ЗАДАНИЕ A
Оформите в виде таблицы Markdown строки записей, начиная со строки, содержащей «Given: Send tweet», и по последнюю строку записей включительно, пропустив пустые строки. Столбцы назовите «Номер» (порядковый номер строки) и «Запись» (сама строка).

Лес не шумит, лес стонет

Из незаконченной статьи

      Каждый человек живет по-своему и, наверное, каждый по-своему представляет себе конец света — так загадочно и красиво для русского уха звучащее слово «Апокалипсис», слово греческое, молвленное и писанное отшельником-монахом Иоанном Богословом на острове Патмос в глубокой и беззвучной каменной пещере, буквально называется оно «Откровение Иоанна Богослова о конце света». Сейчас эта обитель является приделом древнего патмосского монастыря, и монахи пробили в пещере отверстие, точнее сказать, отдушину наружу — мокнет от человеческого дыхания и рушится камень, от дыхания и от слез. В закутке пещеры, на выступе, лежит книжечка в вишневом переплете, даже и не в переплете, а между двух пластушинок крашеной кожи, наверное, телячьей, стянутой сухою жилой, тоже, наверное, телячьей. На книгу можно только глазеть, дотрагиваться до этой всечеловеческой реликвии нельзя — слишком грязны и липки от грязи и крови руки человеческие. На уступе горит негасимая свеча, и колеблется, мерцает ее свет от сырости и смрада, выделяемого ртами туристов, толпами клубящихся в монастыре и вокруг него.
      В монастыре, в хранилище древних рукописей и книг, в скромной витринке лежит лоскуток кожи, и на нем едва различимы, чем-то розовеньким писанные, знаки — это послание нам от людей или земных существ, только-только овладевающих письменностью и еще не имеющих бумаги.
      Послание не прочитано и едва ли будет прочтено — слишком далеко ушло, уехало, ускакало беспечное человечество из тех «безграмотных веков», и вот уже на древнеславянском славяне не читают и не говорят. Японцы ведут две программы по телевидению, ибо торопливая молодежь не желает знать и пользоваться громоздким языком своей страны. Мне посчастливилось слушать Омара Хайяма и Данте на том языке, на котором и которым они творили — это совсем другие стихи, другие поэты, чем те, которых мы читаем и изучаем в переводе — у древлян глубже и чище дыхание и ничем еще не загроможденный звук слова, мелодия стиха. Данте, изгоняемый из своей родной Флоренции, мог слышать вослед лишь проклятия, свист и звук барабана. Современные вольнодумцы, изгоняемые идеологическими праведниками, оглушены звуками моторов и ревом возмущенных людских стад.
      Итак, древняя рукопись, послание к нам, составленное из незнакомых знаков, составленных в слова, не прочитано, но есть предположение ученых, что эти почти бесцветные ниточки знаков содержат послание нам вечного мира, добра и веры в Бога. А что же еще могли желать друг другу существа, еще не озверевшие от войн, не оглохшие от прогресса, неискаженным и незамутненным сознанием. Пожелание любить, беречь землю, которую мы травим, жжем, тогда еще возникнуть не могло. Древляне еще не понимали, как можно кусать грудь кормилицы-матери, перерезать ей горло за то, что она верит в своего Бога или же она другого роду-племени. Древляне не понимали, не могли понять, а отшельник-монах уже понимал и, размышляя о конце света, предостерегал нас от безумия, а предостерегая, подавал надежду на будущую, разумную жизнь, ибо только в святом разуме и вечном созидательном труде и молитве есть спасение человека и бессмертие его.

ИСХОДНЫЕ ДАННЫЕ
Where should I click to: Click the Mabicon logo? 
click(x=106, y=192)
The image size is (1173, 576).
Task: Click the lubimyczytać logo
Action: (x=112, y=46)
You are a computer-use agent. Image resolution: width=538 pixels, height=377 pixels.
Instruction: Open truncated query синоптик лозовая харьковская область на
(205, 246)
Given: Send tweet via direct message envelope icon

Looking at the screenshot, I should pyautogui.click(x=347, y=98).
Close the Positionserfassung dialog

ЗАДАНИЕ B
На каком острове, по словам текста, находится пещера, где монах Иоанн Богослов создал «Апокалипсис»?

ОТВЕТ A
| Номер | Запись |
|---|---|
| 1 | Given: Send tweet via direct message envelope icon |
| 2 | Looking at the screenshot, I should pyautogui.click(x=347, y=98). |
| 3 | Close the Positionserfassung dialog |

ОТВЕТ B
На острове Патмос.